Sir Walter Crocker, however, mentioned in Nehru's biography Nehru: A Contemporary's Estimate (1966) that Nehru did not really have time for or enjoyed the company of children. He wrote, "Nehru certainly did some acting on public occasions and before the TV cameras; but never much. The acting was never worse than the pose of Cha Cha (Uncle) Nehru with the children. This was at its worst on his birthday for a few years when sycophants organized groups of children, with flowers and copious photographing, to parade with him.

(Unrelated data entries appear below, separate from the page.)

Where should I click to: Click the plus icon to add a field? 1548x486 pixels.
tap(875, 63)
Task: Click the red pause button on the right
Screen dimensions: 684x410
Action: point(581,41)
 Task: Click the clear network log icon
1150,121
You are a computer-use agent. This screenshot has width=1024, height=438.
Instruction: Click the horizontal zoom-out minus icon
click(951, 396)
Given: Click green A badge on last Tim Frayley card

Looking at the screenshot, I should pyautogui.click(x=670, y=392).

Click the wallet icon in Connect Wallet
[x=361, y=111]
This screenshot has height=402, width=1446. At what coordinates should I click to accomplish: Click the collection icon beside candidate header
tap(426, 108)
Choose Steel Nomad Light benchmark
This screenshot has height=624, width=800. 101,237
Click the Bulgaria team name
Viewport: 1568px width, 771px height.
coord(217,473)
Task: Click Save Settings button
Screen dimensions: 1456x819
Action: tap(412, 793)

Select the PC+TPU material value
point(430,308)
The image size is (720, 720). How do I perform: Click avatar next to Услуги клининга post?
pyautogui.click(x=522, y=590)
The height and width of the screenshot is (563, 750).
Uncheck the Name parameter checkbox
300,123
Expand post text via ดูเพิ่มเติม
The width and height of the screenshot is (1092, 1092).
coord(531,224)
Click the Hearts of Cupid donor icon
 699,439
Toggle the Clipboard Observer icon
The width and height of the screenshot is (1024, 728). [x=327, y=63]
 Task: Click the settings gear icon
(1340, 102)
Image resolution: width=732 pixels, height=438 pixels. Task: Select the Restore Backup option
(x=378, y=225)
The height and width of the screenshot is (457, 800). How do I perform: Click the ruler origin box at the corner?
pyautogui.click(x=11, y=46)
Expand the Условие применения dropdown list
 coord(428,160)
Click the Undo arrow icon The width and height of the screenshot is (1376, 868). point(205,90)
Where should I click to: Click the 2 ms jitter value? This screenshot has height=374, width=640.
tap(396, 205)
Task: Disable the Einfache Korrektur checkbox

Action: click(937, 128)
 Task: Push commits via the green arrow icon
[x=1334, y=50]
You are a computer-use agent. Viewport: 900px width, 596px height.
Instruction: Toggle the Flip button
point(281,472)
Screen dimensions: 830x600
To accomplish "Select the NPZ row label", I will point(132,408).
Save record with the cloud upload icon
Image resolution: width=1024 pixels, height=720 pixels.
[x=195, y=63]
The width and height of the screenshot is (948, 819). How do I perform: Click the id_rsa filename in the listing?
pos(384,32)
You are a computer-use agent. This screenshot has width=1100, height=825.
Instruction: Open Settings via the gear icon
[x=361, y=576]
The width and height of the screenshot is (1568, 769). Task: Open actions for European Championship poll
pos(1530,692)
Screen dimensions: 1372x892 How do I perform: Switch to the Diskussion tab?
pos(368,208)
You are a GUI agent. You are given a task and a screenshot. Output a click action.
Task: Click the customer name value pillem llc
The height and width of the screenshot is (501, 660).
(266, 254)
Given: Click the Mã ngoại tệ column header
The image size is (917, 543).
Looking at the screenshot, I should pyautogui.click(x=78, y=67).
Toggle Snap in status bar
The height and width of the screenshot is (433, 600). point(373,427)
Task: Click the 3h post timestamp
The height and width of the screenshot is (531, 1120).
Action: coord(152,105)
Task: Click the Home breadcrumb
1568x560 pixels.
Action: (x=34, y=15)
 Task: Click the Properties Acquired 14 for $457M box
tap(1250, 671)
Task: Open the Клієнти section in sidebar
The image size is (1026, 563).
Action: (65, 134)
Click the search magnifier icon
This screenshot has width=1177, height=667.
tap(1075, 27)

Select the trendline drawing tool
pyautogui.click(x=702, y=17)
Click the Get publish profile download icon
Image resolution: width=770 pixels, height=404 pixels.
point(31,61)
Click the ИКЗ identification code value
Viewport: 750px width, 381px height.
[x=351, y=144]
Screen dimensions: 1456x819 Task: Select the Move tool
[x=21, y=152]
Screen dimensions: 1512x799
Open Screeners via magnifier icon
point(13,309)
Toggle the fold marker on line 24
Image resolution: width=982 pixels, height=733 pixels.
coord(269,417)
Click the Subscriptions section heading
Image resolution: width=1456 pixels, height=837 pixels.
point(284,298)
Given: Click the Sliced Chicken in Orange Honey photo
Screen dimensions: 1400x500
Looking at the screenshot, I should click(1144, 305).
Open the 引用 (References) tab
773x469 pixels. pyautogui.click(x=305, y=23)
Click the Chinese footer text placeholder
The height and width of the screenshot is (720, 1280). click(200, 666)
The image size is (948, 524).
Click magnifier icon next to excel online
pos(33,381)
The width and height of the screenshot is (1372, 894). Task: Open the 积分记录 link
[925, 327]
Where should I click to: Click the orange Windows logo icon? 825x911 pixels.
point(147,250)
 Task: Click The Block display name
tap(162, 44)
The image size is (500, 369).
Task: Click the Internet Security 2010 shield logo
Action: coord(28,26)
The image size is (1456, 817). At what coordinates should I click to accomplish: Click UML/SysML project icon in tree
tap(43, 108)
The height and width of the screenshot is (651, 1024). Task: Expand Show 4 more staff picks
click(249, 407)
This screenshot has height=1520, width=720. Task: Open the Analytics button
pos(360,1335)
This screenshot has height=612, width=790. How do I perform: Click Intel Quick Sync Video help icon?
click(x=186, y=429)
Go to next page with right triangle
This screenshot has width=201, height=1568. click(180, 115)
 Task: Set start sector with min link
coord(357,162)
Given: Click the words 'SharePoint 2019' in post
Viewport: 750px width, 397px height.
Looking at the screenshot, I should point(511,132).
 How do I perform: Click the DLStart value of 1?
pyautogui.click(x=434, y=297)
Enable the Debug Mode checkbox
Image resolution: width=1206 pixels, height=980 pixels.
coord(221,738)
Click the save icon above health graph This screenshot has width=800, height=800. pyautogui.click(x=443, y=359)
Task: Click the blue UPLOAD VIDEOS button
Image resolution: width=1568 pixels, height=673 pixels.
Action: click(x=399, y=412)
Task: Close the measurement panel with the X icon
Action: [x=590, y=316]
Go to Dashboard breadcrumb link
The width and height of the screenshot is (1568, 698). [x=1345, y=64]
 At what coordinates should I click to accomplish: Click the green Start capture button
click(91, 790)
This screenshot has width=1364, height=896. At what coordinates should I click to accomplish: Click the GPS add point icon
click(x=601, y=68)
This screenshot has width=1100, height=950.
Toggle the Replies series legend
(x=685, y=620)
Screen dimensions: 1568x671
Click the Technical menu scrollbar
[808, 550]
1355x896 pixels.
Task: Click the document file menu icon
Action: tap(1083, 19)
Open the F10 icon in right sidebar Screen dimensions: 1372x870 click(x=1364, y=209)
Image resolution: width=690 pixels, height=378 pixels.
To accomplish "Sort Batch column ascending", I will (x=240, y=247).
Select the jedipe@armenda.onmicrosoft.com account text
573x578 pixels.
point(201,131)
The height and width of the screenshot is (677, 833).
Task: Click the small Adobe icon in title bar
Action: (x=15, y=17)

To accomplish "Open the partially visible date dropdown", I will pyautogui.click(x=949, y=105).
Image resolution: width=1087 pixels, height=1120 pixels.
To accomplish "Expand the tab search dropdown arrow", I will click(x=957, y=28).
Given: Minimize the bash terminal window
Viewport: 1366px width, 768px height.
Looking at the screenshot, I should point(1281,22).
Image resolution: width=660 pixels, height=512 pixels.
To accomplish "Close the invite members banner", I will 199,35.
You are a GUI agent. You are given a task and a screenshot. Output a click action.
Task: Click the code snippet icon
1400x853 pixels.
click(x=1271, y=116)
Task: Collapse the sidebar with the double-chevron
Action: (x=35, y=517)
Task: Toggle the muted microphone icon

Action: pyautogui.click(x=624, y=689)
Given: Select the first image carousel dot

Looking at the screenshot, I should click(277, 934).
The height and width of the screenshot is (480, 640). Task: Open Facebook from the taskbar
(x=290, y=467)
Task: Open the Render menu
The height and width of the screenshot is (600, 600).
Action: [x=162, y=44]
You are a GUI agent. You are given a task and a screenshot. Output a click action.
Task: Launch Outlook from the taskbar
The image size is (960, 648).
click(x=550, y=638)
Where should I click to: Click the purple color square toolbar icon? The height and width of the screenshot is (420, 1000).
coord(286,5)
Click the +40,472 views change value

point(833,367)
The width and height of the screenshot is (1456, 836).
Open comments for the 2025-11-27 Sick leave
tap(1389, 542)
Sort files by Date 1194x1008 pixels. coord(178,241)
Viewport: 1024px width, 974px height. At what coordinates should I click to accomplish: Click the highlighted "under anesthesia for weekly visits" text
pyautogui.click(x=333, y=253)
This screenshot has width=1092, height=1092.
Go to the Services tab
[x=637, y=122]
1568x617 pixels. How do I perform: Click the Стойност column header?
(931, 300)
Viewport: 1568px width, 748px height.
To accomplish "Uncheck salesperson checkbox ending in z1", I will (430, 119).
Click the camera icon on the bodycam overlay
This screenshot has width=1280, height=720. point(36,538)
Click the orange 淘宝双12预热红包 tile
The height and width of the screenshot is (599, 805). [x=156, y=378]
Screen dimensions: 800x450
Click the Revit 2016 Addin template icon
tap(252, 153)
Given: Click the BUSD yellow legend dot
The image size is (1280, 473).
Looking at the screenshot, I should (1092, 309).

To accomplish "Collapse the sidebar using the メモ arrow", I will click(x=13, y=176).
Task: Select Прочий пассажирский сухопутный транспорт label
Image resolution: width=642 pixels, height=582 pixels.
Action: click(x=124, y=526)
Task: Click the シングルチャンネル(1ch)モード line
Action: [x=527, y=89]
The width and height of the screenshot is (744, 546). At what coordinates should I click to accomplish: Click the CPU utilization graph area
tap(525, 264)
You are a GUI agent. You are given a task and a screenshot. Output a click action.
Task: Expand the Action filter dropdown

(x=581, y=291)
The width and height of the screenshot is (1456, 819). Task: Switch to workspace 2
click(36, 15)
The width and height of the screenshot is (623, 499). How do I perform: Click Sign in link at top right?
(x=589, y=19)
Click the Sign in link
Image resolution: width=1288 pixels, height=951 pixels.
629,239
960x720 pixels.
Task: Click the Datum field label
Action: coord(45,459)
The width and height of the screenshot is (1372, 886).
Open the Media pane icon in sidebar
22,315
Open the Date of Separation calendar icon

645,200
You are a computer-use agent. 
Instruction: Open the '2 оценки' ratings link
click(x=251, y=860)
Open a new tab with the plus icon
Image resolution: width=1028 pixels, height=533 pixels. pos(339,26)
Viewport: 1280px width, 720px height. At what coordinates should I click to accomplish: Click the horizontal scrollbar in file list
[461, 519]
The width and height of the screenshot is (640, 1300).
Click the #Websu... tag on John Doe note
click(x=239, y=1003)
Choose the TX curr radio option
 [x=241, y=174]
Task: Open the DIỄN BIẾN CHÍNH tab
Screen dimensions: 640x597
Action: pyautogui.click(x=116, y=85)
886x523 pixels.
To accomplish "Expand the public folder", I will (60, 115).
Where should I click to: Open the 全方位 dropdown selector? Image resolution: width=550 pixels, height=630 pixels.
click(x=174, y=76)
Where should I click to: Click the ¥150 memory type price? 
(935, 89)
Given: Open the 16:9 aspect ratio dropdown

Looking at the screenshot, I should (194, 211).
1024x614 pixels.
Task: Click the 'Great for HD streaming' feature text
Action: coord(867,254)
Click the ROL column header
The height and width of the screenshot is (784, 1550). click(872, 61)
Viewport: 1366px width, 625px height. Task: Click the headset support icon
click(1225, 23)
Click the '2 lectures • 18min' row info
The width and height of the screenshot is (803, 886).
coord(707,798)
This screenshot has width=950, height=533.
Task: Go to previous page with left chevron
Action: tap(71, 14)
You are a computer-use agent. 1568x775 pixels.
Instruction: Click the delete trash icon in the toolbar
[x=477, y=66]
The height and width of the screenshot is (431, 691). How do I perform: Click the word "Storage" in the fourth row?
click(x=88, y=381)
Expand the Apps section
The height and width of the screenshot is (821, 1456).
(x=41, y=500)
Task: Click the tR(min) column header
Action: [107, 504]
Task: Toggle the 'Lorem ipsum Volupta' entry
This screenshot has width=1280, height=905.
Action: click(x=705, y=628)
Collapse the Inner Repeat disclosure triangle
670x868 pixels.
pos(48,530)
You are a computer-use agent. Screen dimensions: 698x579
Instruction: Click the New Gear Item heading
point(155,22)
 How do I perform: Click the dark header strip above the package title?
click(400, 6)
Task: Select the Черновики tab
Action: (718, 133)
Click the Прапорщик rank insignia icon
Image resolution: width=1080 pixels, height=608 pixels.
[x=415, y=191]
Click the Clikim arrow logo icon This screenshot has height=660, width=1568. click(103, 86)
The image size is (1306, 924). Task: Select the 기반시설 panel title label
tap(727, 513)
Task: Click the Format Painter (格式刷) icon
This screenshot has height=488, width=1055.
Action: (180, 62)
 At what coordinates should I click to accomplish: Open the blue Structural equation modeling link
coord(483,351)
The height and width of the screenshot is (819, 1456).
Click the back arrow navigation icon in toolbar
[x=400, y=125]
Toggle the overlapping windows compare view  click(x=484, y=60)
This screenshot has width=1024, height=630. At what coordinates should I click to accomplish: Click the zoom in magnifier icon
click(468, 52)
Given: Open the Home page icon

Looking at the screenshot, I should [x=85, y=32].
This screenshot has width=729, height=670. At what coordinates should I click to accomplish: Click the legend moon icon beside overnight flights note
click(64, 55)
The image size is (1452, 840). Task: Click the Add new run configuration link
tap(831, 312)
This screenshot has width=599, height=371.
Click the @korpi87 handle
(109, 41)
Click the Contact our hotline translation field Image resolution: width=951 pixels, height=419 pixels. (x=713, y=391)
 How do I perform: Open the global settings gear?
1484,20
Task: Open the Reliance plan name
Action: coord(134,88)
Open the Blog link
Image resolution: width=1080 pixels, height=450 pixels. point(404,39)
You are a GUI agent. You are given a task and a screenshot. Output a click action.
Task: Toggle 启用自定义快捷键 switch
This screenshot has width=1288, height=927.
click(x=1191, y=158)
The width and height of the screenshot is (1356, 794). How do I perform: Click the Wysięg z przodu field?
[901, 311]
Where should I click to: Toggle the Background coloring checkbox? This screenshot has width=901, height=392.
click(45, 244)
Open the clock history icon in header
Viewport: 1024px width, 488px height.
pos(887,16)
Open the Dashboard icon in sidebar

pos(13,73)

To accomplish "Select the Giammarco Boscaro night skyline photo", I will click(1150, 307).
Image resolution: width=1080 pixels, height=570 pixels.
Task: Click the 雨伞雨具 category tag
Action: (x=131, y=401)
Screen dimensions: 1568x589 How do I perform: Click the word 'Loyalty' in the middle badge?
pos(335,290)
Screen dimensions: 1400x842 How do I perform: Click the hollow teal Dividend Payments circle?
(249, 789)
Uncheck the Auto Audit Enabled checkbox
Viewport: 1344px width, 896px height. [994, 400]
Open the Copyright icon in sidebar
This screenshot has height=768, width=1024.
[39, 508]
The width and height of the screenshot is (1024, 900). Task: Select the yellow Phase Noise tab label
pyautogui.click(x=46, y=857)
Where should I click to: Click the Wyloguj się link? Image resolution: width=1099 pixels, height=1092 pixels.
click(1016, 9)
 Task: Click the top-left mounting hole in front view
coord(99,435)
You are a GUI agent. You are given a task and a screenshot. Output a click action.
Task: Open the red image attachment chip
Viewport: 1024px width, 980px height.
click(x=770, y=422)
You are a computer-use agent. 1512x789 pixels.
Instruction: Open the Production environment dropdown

It was out of character; his interest in children was slender. But his acting was on the periphery of his personality. He did not fake."

== Demand to change date ==
In 2018, sixty MPs of BJP requested the Prime Minister Narendra Modi to designate 26 December as Children's Day. They suggested that 26 December, the day of martyrdom of Chhote Sahibzaade (younger sons of Guru Gobind Singh) be observed as Children's Day, while 14 November be celebrated as "Chacha Diwas" in memory of Nehru.